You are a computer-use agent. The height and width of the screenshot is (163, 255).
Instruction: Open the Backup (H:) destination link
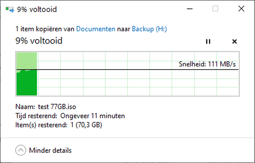point(149,29)
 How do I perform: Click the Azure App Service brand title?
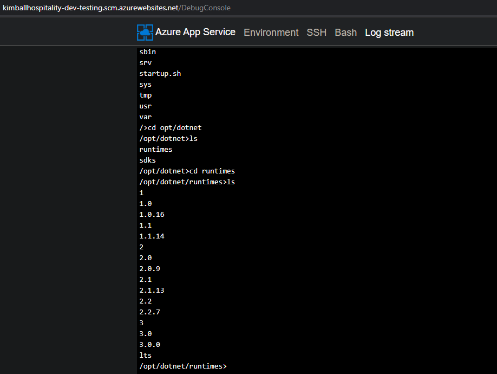[195, 32]
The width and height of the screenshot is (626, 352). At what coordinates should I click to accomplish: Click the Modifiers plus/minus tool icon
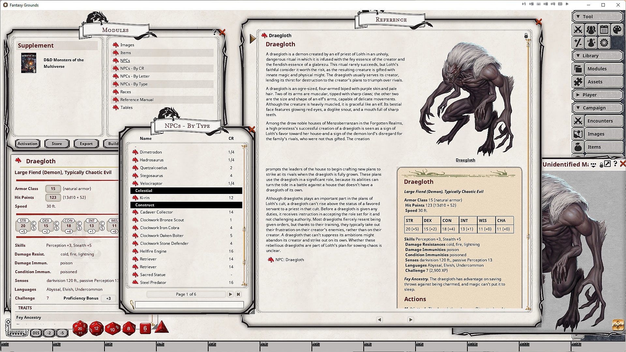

**STATED GOAL**
Please write out every line of the entries above word for word, leaving out the pictures.

**FINAL RESULT**
You are a computer-use agent. The height and width of the screenshot is (163, 255).
Instruction: Open the Backup (H:) destination link
point(149,29)
 How do I perform: Click the Azure App Service brand title?
[195, 32]
The width and height of the screenshot is (626, 352). At what coordinates should I click to accomplish: Click the Modifiers plus/minus tool icon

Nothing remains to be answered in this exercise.